Former Labour health secretary Alan Milburn says: “Somebody asked me the other day, and it wasn’t a positive question, what the hell I did every day as the health secretary. My answer was: ‘I had an argument; every day, I had an argument.”

But Milburn adds: “There’s a point where it reaches a tipping point where the thing just becomes so enormous and so impactful that you’ve got to act. You get to that burning platform moment and I suspect that’s where we are.”

Dimbleby said the report showed the strength of cross-party support for action.

“Finally, politicians of all colours agree we haven’t done enough to tackle obesity,” he said.

“We now need their successors to learn from their experiences so they can avoid their mistakes and build on what works.”

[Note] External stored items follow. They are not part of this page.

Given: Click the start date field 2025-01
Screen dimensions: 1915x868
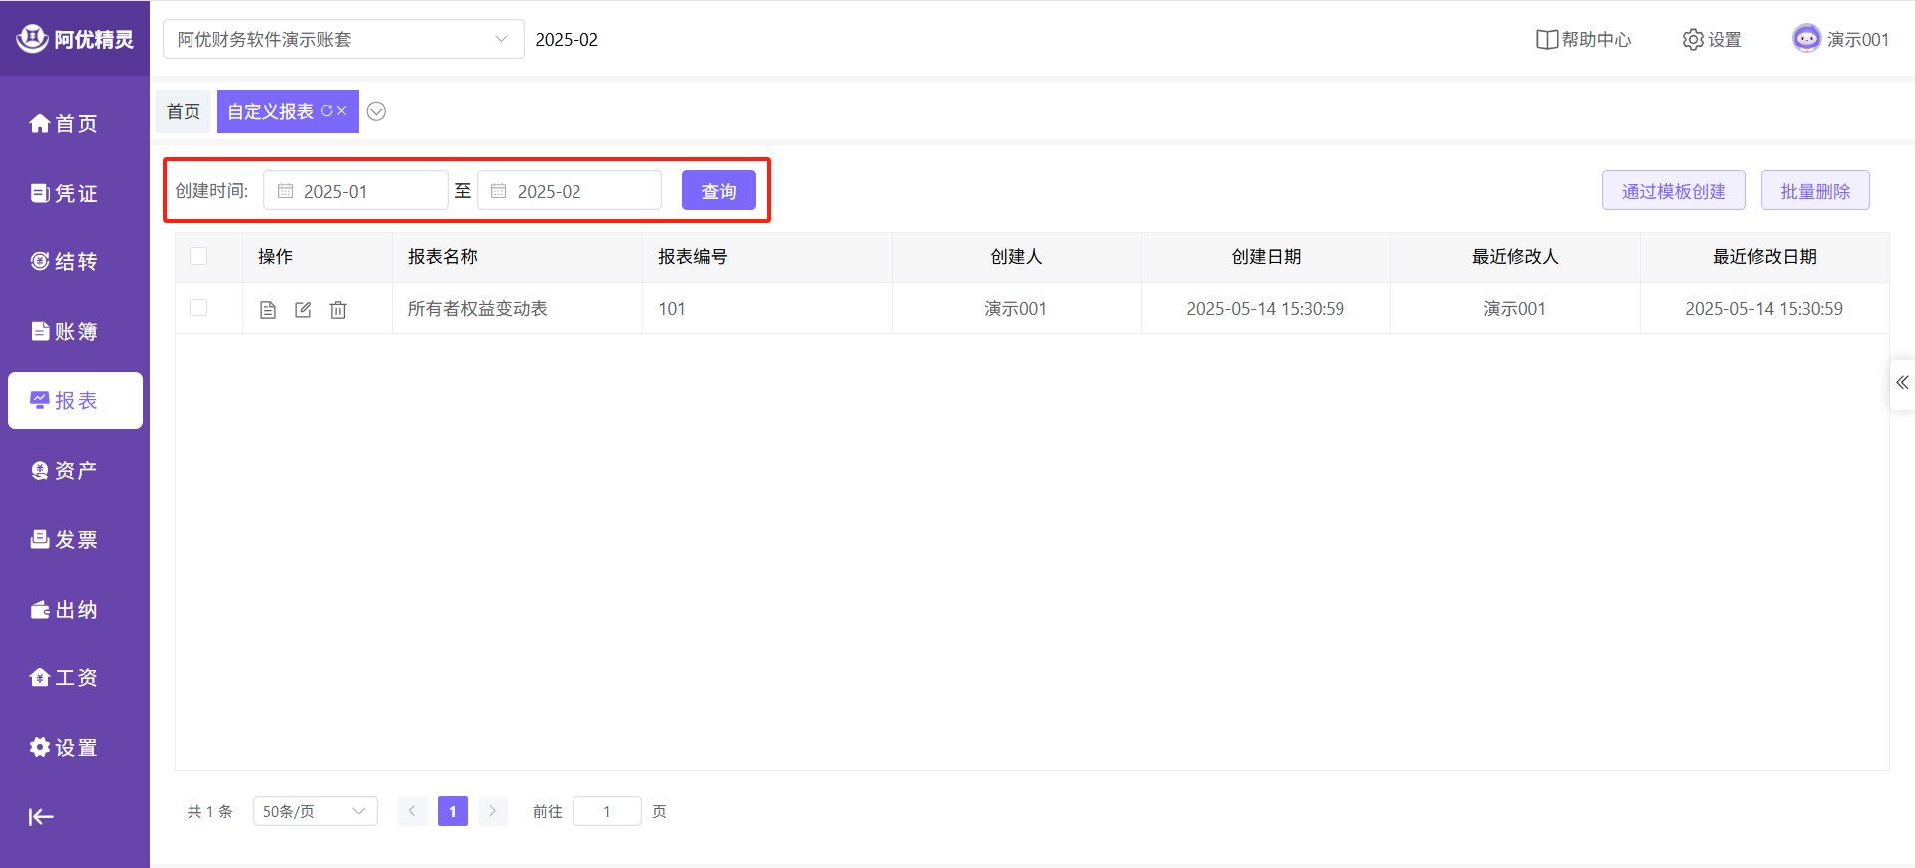Looking at the screenshot, I should click(356, 191).
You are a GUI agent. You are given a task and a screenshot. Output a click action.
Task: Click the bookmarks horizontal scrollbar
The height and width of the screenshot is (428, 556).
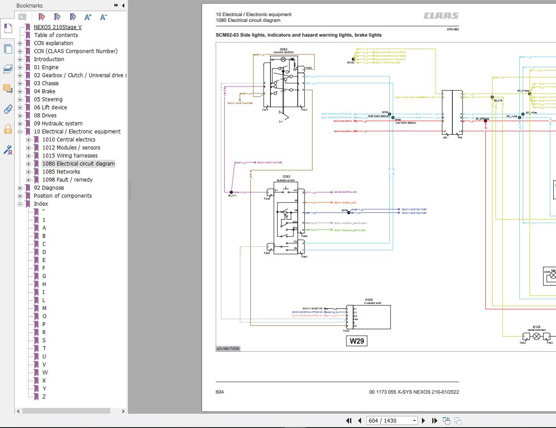[66, 411]
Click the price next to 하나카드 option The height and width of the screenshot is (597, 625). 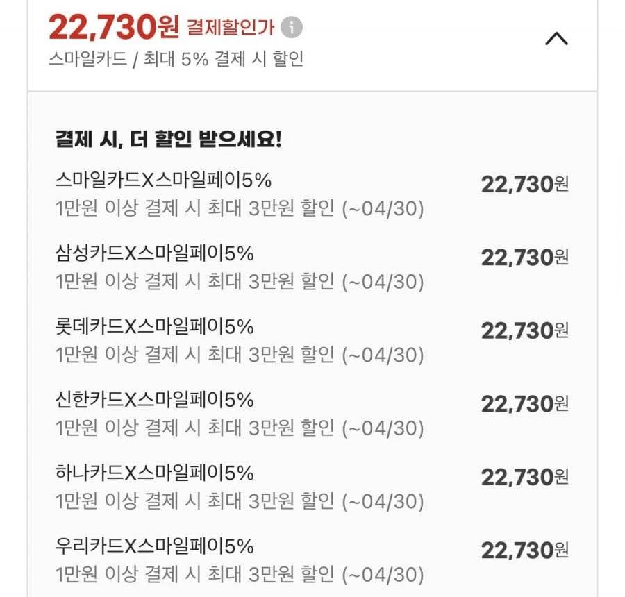(524, 478)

Dr van Tulleken added: “I’m regularly asked why politicians can’t just fix the food system and reduce obesity rates. We spoke to many who tried. What is striking is that none of them, left or right, regret their efforts, but some wish they had done much more. Many faced fierce lobbying, or lost fights, or had to spend their political capital on other things. All of them think it’s a major policy challenge and urge the new government to act early and be bold.”

Ravi Gurumurthy, CEO of health nudge group Nesta, which published the report, said: “What this research reveals is an unusual cross-party consensus. Prime ministers and health secretaries from all parties wish they’d done more on obesity. They told us radical progress is possible and necessary.

“There is a window now to get this right. The public supports action to prevent disease and obesity. The left and right might disagree over the size of the state, but neither wants the state spending tens of billions a year on avoidable obesity-related conditions.”